The reverse problem is equally acute. Watermarking only detects output from models that embed watermarks. OpenAI has not deployed robust production watermarking in its commercial API as of this writing. Claude's watermarking capabilities are similarly limited in enterprise deployment. A document generated in a non-watermarked environment — which describes the majority of real deal work today — produces no detectable signal. Absence of a watermark proves nothing about whether AI was used.

The Specific Nightmare Scenarios

The purchase agreement scenario is arguably more dangerous. Imagine a target company claiming, post-closing, that the purchase agreement itself was AI-generated by buyer's counsel and contains provisions the target did not meaningfully understand or negotiate — a theory that could surface in earn-out disputes or indemnification fights where ambiguous drafting is at issue. Under Lorillard Tobacco Co. v. American Legacy Foundation and its progeny on contract interpretation, courts apply objective standards to what parties agreed to. The process of drafting is generally irrelevant to interpretation. But it becomes relevant the moment someone raises fraud or negligent misrepresentation, and that is precisely where AI provenance arguments are migrating.

What provenance logging actually gives you in that scenario is a record that a particular clause was generated by GPT-4o on a Tuesday afternoon. It does not give you evidence about whether an attorney read it, whether the client was advised about it, or whether it accurately reflected negotiated deal terms. The evidentiary value for the claim being made is close to zero. The evidentiary value for creating expensive discovery disputes is extremely high.

This asymmetry matters. Watermarking may not help you win the case. It will absolutely help the opposing party generate depositions.

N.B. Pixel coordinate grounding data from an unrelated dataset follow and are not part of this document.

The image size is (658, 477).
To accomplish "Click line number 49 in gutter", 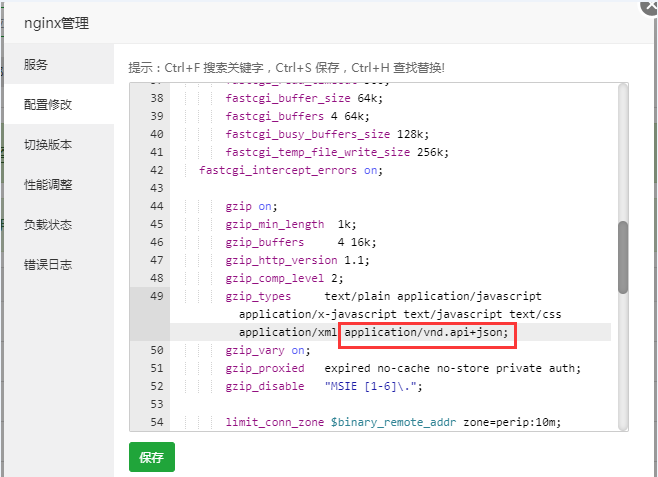I will coord(156,296).
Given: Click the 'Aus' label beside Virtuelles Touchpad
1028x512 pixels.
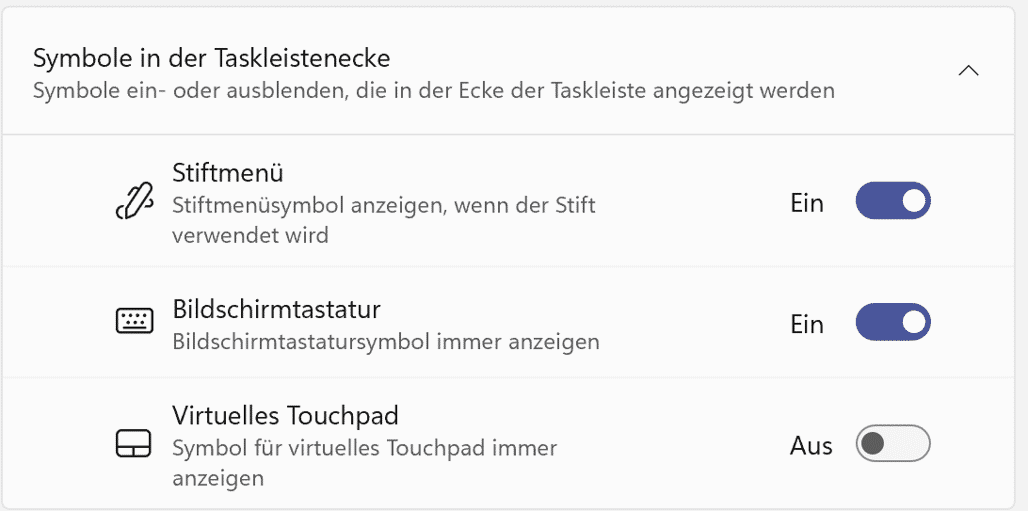Looking at the screenshot, I should click(811, 446).
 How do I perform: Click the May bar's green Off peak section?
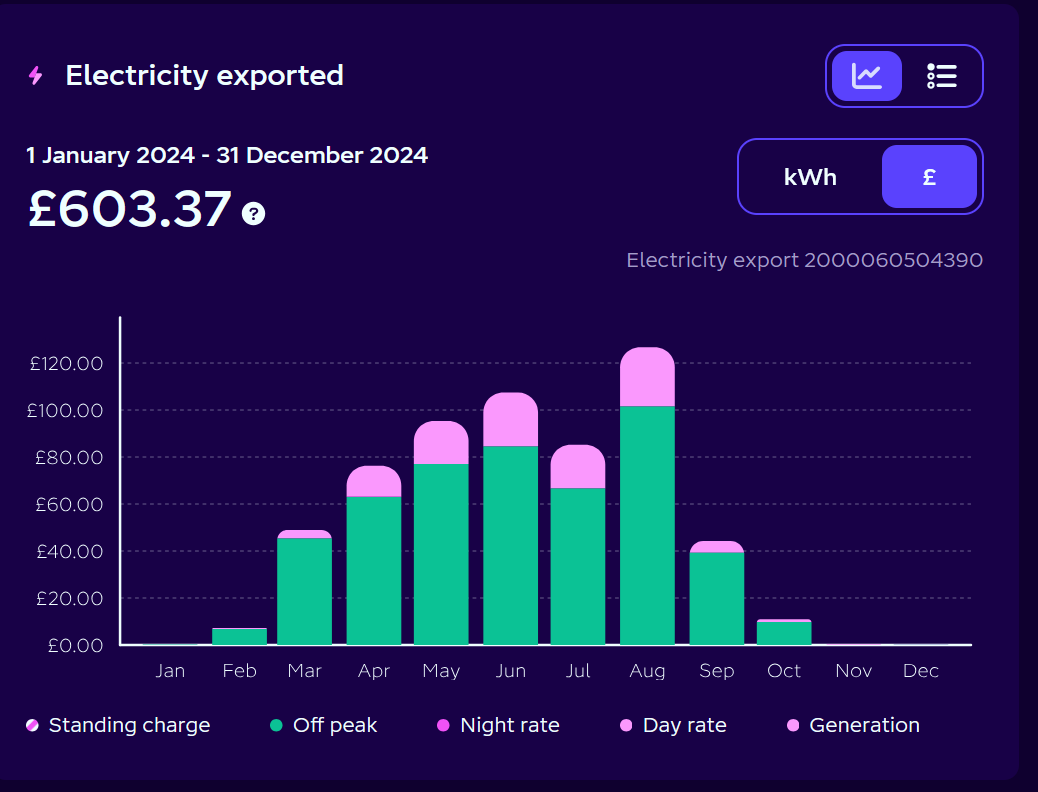click(441, 555)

Sophisticated Liability Theater

Let me be direct: in its current form, AI watermarking as practiced in transactional contexts is primarily liability theater. It gives general counsel something to point to when the executive committee asks what the firm is doing about AI risk. It gives legal ops teams a line item in the AI governance policy. It creates the appearance of process discipline without the substance of it.

The substance would look different. It would involve docketed human review checkpoints tied to specific document categories — a disclosure schedule being reviewed by someone with actual knowledge of the underlying business, confirmed by contemporaneous work product. It would involve revision histories that distinguish AI-generated from human-modified text and capture who made which changes. Microsoft's track changes integration with Copilot, now in preview for enterprise Word, moves in this direction. That is more meaningful than a cryptographic hash.

The EU AI Act's transparency requirements, which apply to certain AI-assisted outputs, are pushing toward provenance documentation — but even the Act's drafters acknowledge in Recital 132 that provenance logging serves disclosure purposes, not evidentiary authentication.

The Conclusion That Nobody on the Panel Gives

Watermarking is a technology in search of a legal use case it cannot actually serve. Transactional lawyers who are building representations and warranties frameworks around watermarking detection are building on sand. The real work is process design: what review actually happened, by whom, documented contemporaneously. The watermark may tell you something was generated. It will never tell you something was done right. In deal work, that distinction is the entire ballgame.